▸ **WHAT TO WORK ON**
As soon as the line containing "Previous (43, 1698)" appears in the material below, start returning lines exactly, and end with the line containing "599 (267, 1821)".

▸ **INPUT DATA**
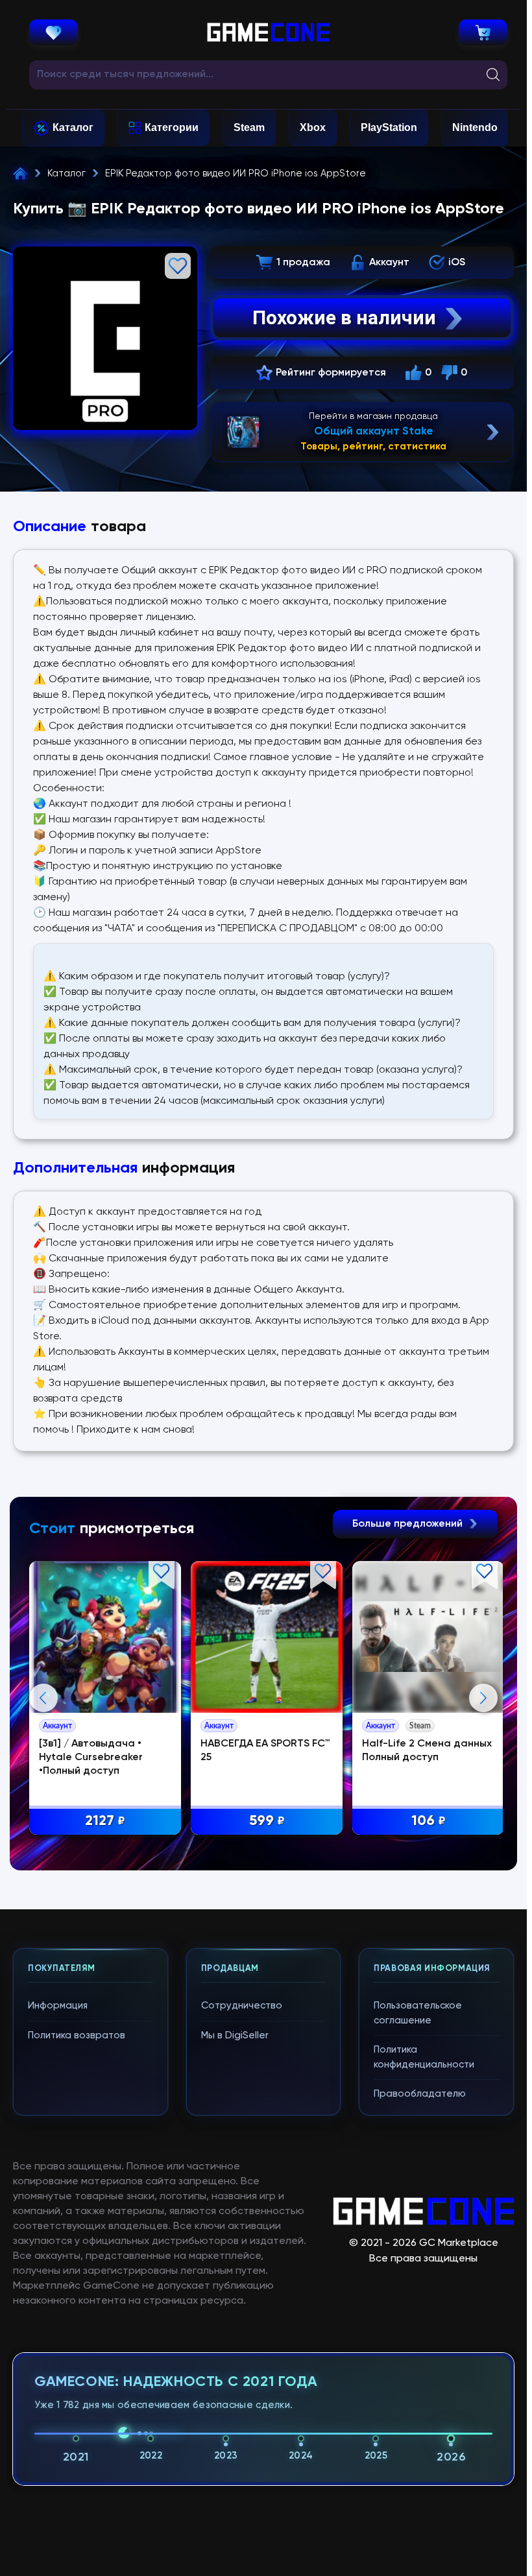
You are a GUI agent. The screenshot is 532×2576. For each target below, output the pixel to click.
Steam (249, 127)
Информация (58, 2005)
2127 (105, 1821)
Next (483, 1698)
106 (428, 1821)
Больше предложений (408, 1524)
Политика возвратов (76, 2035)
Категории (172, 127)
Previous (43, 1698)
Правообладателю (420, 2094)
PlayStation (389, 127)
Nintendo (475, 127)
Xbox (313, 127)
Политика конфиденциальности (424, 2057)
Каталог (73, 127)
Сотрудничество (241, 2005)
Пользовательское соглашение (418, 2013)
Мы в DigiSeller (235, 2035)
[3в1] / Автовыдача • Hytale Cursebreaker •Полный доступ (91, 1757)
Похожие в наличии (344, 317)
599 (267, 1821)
...
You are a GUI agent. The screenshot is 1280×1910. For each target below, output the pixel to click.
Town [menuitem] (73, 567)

▸ **OUTPUT BELOW**
Previous (43, 1698)
Правообладателю (420, 2094)
PlayStation (389, 127)
Nintendo (475, 127)
Xbox (313, 127)
Политика конфиденциальности (424, 2057)
Каталог (73, 127)
Сотрудничество (241, 2005)
Пользовательское соглашение (418, 2013)
Мы в DigiSeller (235, 2035)
[3в1] / Автовыдача • Hytale Cursebreaker •Полный доступ (91, 1757)
Похожие в наличии (344, 317)
599 (267, 1821)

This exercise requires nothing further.